[Stored data]

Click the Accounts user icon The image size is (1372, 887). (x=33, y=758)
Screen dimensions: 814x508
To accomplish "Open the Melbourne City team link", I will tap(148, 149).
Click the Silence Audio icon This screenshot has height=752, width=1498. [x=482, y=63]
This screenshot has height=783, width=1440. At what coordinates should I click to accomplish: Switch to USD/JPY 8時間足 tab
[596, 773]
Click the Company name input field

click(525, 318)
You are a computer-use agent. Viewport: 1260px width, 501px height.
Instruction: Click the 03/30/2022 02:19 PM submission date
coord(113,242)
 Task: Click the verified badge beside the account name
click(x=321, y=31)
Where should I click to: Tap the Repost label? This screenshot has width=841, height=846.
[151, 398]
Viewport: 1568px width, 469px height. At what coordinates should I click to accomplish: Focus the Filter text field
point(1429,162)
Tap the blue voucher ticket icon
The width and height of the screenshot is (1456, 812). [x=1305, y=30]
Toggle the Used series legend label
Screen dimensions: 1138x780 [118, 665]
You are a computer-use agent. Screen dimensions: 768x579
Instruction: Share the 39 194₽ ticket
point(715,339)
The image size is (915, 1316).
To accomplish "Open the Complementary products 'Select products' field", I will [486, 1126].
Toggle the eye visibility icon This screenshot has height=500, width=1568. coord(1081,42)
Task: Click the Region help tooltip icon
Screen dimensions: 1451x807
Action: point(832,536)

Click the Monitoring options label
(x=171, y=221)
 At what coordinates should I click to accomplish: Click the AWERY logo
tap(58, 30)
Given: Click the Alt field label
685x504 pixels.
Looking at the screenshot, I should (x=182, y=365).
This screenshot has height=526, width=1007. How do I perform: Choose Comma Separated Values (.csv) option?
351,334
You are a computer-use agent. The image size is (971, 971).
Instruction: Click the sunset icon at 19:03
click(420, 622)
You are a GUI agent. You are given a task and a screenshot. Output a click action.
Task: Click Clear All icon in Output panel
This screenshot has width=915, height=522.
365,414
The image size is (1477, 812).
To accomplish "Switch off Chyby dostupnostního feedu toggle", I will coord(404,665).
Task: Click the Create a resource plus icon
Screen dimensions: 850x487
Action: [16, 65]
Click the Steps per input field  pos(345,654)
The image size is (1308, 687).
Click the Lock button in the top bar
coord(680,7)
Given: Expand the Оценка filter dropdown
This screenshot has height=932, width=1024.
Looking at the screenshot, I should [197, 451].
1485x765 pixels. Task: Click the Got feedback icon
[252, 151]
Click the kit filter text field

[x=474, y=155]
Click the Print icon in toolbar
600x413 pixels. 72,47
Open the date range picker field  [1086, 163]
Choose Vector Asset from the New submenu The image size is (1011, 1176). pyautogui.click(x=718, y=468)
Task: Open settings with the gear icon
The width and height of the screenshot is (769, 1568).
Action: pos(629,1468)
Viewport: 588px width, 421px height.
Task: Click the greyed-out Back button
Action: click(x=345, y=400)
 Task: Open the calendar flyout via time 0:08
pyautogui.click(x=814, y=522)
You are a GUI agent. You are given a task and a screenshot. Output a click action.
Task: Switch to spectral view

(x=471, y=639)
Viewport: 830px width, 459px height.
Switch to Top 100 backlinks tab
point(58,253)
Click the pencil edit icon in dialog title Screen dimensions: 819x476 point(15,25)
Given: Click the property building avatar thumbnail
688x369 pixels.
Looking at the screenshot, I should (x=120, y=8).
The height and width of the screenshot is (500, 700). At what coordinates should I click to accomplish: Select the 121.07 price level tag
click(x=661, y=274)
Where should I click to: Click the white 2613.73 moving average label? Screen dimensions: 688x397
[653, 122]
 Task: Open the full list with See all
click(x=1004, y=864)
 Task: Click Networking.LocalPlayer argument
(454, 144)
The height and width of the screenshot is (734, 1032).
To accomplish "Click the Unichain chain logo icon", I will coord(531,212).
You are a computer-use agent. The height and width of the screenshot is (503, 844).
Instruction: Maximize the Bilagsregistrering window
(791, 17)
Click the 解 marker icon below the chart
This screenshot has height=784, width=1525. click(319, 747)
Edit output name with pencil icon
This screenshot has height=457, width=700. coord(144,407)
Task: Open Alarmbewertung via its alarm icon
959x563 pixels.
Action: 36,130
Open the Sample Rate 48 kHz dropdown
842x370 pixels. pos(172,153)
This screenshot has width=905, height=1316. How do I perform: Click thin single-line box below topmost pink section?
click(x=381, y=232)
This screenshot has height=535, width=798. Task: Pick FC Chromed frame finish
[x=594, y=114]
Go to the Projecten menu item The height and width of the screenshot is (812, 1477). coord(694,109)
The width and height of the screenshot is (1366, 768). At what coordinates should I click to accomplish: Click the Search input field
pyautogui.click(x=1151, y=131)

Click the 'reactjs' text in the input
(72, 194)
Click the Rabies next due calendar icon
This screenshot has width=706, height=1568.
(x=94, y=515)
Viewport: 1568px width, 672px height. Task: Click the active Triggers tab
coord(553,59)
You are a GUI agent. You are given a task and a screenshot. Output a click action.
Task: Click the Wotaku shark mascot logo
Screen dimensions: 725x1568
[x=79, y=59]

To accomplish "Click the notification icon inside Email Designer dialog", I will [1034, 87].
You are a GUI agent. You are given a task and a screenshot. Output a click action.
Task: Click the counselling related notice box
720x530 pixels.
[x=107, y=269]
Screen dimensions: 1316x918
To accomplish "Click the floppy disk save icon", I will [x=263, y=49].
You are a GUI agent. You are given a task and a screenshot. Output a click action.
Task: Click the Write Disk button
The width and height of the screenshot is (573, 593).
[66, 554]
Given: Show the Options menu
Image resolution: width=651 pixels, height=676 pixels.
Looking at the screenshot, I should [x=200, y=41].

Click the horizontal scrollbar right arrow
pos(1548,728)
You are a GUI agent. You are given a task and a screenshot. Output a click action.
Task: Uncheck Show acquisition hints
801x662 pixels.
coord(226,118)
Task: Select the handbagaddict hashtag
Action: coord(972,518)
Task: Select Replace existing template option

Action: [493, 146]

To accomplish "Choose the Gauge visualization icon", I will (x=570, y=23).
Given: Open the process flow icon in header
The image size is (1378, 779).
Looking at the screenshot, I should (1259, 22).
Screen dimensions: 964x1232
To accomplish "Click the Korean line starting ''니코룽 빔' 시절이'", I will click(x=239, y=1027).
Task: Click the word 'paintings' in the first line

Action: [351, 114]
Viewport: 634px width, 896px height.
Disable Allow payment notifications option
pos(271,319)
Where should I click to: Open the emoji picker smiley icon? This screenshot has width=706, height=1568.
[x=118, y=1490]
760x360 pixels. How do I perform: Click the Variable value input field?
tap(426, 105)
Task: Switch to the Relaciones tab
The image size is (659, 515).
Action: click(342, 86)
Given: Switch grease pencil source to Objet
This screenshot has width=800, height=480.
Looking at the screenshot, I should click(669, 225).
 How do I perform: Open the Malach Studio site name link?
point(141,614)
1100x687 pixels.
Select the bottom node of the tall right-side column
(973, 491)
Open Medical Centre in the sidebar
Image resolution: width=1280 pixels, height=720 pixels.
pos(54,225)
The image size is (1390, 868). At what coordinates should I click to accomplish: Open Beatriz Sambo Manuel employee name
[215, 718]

Required work: Please copy only the lines from the one with "1100x687 pixels." through the final line of the records above, both ends included.

Written response:
1100x687 pixels.
Select the bottom node of the tall right-side column
(973, 491)
Open Medical Centre in the sidebar
Image resolution: width=1280 pixels, height=720 pixels.
pos(54,225)
The image size is (1390, 868). At what coordinates should I click to accomplish: Open Beatriz Sambo Manuel employee name
[215, 718]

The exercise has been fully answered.